Comment redonner vie à un photographe ? Particulièrement quand il s’agit d’un noir sud-africain ayant documenté l’apartheid et dû quitter son pays ? Personne mieux que le réalisateur césarisé de Je ne suis pas votre nègre, l’haïtien Raoul Peck, pour nous rendre Ernest Cole.
Publié en 1967, Maison de servitude (House of Bondage), le livre d’Ernest Cole, a marqué son époque en documentant la répression intolérable des siens, à qui ses photos donnent toujours un regard. Exilé à New-York, il y a connu une déchéance qui l’a fait tomber dans l’oubli, après sa mort, à cinquante ans en 1990, soit juste avant la sortie de prison de Mandela et la fin de l’Apartheid.
Jusqu’à ce qu’une banque suédoise appelle son neveu en 2017 : on avait retrouvé les photos d’Ernest Cole, ainsi que ses notes, à l’abri dans un coffre-fort. Raoul Peck a d’abord aidé à numériser ces archives puis a décidé, avec elle, de (re)donner vie au « véritable Ernest Cole ». Avec une caméra qui met magiquement en mouvement des photos et documents en deux dimensions, il choisit de faire parler Ernest Cole en voix off et incarne lui-même avec sa voix le photographe.

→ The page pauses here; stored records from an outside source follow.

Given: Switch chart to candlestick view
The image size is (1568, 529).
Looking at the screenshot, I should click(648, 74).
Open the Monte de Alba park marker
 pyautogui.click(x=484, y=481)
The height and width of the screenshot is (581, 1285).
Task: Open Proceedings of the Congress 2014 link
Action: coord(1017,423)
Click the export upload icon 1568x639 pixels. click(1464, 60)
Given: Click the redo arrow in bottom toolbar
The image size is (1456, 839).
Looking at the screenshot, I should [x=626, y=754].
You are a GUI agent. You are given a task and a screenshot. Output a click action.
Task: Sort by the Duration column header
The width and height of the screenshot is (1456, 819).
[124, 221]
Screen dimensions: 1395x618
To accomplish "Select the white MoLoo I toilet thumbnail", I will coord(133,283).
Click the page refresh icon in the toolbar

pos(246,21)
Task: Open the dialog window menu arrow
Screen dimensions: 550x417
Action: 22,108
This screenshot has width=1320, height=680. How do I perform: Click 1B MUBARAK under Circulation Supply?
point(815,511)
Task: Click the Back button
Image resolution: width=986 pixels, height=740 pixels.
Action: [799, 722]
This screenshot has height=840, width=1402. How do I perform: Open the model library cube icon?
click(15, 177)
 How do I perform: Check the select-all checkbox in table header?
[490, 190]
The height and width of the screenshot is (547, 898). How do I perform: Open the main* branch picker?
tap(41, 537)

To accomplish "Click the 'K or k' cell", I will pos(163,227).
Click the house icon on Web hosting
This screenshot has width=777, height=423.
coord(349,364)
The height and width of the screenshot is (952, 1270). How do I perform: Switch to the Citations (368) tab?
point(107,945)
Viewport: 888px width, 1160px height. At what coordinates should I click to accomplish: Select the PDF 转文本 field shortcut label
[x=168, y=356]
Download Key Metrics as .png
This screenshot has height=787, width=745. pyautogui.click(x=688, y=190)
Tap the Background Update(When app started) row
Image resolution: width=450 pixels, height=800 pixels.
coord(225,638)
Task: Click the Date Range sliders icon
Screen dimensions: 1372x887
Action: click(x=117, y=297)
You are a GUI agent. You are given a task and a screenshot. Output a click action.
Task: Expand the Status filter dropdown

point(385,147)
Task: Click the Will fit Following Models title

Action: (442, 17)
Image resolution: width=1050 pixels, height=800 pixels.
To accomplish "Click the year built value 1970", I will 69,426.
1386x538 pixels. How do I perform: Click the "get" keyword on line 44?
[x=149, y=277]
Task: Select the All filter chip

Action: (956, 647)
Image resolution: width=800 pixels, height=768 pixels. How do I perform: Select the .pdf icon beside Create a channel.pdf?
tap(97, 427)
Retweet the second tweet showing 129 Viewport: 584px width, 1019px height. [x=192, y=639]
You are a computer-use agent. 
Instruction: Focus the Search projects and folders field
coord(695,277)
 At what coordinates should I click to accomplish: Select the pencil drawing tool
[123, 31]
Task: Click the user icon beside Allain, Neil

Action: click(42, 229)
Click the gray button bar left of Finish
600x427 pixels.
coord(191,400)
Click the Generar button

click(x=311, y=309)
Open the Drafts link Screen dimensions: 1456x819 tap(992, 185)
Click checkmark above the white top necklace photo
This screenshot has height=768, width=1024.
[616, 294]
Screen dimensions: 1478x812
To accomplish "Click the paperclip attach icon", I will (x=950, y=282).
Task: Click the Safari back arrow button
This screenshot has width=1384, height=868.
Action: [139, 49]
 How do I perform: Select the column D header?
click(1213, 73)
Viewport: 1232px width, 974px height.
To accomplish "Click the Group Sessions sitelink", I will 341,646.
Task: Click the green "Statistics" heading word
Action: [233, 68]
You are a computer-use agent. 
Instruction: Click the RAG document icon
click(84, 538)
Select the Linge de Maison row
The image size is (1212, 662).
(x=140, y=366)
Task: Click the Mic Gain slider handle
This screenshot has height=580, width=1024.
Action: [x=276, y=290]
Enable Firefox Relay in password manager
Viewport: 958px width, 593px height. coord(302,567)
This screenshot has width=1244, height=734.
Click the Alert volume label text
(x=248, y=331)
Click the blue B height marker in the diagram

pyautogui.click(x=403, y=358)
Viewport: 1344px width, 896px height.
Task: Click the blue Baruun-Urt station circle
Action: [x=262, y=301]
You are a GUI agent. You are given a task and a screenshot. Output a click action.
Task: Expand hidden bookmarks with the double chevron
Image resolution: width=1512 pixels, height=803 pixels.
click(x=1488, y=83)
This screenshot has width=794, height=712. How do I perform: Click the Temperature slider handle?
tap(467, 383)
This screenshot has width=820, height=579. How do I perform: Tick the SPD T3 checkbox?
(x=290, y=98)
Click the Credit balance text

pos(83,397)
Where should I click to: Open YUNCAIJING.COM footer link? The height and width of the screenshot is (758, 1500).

Il y a du politique, de l’intime, des béances irréductibles ainsi que des choses qu’on ne saura jamais dans cette trajectoire de vie. Seuls quelques témoignages, et bien sûr, les photos, sont capables de nous rappeler qui était Ernest Cole et ce dont il a été témoin. Hanté par l’Afrique du Sud des années après avoir échappé à cette prison à ciel ouvert, le mal du pays l’a rongé. Jusqu’à lâcher l’appareil photo, à la fin de sa vie. Ernest Cole a détesté être assigné aux photographies de la misère noire aux États-Unis et son déracinement a été une longue déchéance.
Remémorant toute une époque, à travers sa musique aussi (on voit Miriam Makeba prendre la parole aux Nations-Unies), la caméra de Raoul Peck lui redonne vie, noblesse et rappelle l’impact de son oeuvre, à travers son portrait si beau et lancinant de jeune homme de 27 ans qui part à la conquête du monde. Le film s’accompagne d’un catalogue et on ne serait pas surpris de voir ces clichés traverser à nouveau le monde, sur les murs de galeries et de musées.
Ernest Cole, Photographe, de Eaoul Peck, France, 1h, En séance spéciale du 77e Festival de Cannes. Sortie française le 25/12/2024.